With all the nuts and washers out, the whole rotor/hub assembly should just slide right off. Sometimes it needs a little tap with the hammer. In this case, it slid right off. Something to note that was good was that there was a lot of grease still inside the bearings, inside the rotor/hub assembly and as well on the spindle. This is a good sign even though it is messy. You may also notice that the rotors are rusty, but actually could probably be turned down and used again. I am going to replace everything for this build, but it is worth a shot to take them down to a Midas or someplace that turns rotors and see what they can do for you. New ones run about $20.00 each, so for this build-up I will go with new ones.
 
 
With the whole assembly off, you are left with the brake dust shield. Usually, these are rusted in place, which makes it a PITA to remove. I soaked the 6 9/16" nuts with penetrating oil, heated them up a bit and then most of them came off without an issue. Sometimes they don't want to come off, so I back them off as much as they will come, then back them down, spray more, wire brush on the threads, and do it again. After a few times of this, they come right off, but they are usually really hot, so use some gloves!

So, as you can see, the dust shield is toast. Toss this aside and get some new ones. They are like $20.00 a piece as well.
 
 
Next is the spindle, and for some reason, usually the hardest piece to get off. This one was no exception; it was rusted in place and didn't want to move. So, what I did was take a rubber mallet and whack it a few times to loose it up. This worked a bit and what I had to do was pry off the rest of it with a hammer and screwdriver to separate the spindle from the knuckle. It was really rusted on as well as just they years of torquing it in place really caused it not to come off. Once I had about 1/2" separation of the spindle and the knuckle, I used a tie rod separator and just wedged it in there to get the rest of it to separate. I have never seen the tie rod approach before, but it seemed to work and the spindle was separated from the knuckle.

With the spindle off, the axle slides right out and you are left with the knuckle on the housing attached with the ball joints. The u-joints in the axles were toasted big time and need to be replaced. I need to get a press to get them out as I tried the vice approach with the 2 sockets and that didn't seem to work, so I need to try something else. But, I am babbling, so back to the disassembly...
 
 
Last to come off is the knuckle, and that is held in place with 2 nuts, one on top and one down below, inside the knuckle. They are different sizes, so be aware of this as well as be aware that they are on there tight, so you will need something to help give you a little leverage, plus someone to hold the axle if possible. One more thing to note here, the not nut is larger then a standard socket set, so you might have to get one. I am not sure the exact size, but I know that I went to my 3/4" set to remove it after the cotter pin was removed.

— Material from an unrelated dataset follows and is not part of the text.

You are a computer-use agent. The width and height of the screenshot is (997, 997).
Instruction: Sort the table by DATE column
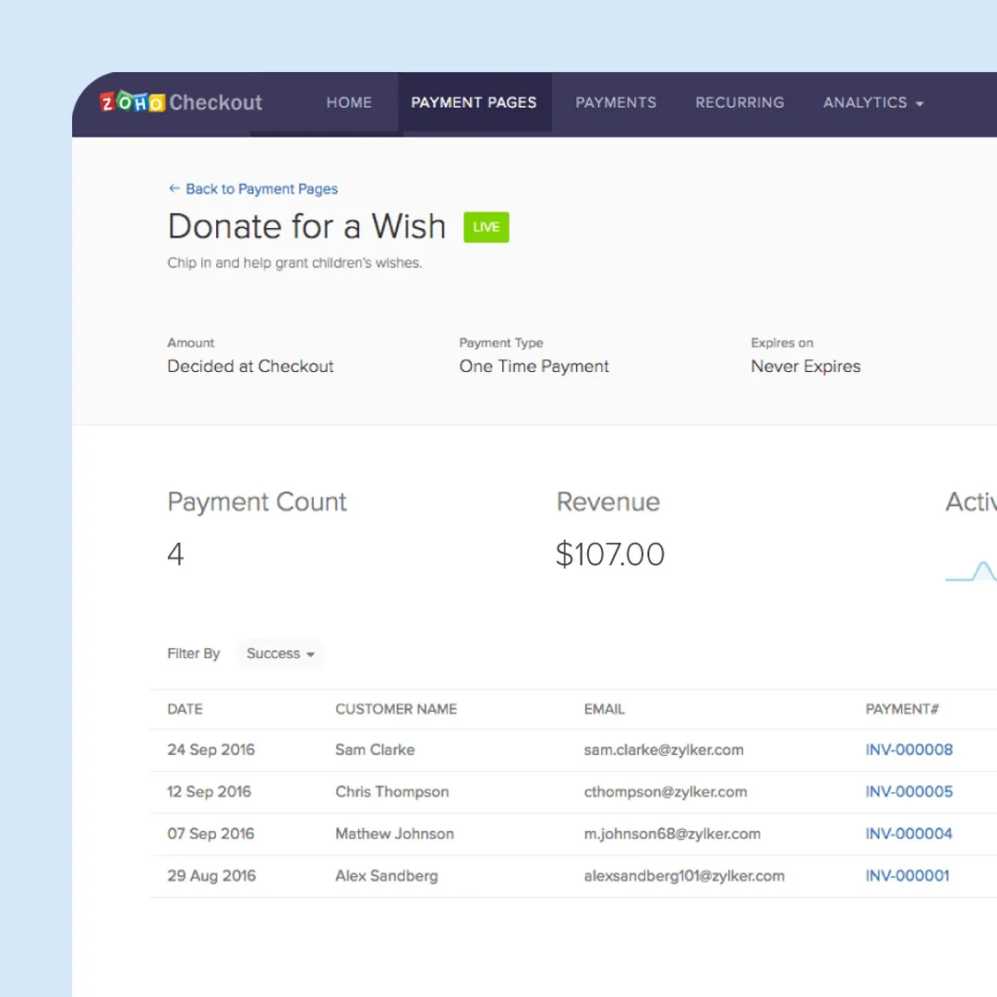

Since I am going to replace the ball joints, as I knew that they were shot, use a BFH to knock out the ball joints. My 3 pounder knocked it out with a few whacks and I was finally done with the removal of all the components on the driver side. The last part to come out is the split sleeve that gives the pre-load on the knuckles with the ball joints. This also is a special tool with a castle cut sort of on top of it. You can get this at a variety of places like 4wd, Quadratec, etc. Once that is removed, the passenger side needs to be done and then we can move onto cleaning up the axle, sand blasting it, painting it, and finally putting it all back together and then move onto the rear axle.

These are the basic steps for removing all the parts. It takes some special tools and a whole lot of time and patience. Took me about 3 hours from start to finish to remove it and document the whole process. I had some trouble with the spindle and the dust shield as they were in rough shape. Also, I cleaned up a lot of the parts that will be re-used, as they will be painted to boot. This should take a couple hours to complete if you are doing it on the Jeep. Be prepared to not finish though if you run into issues.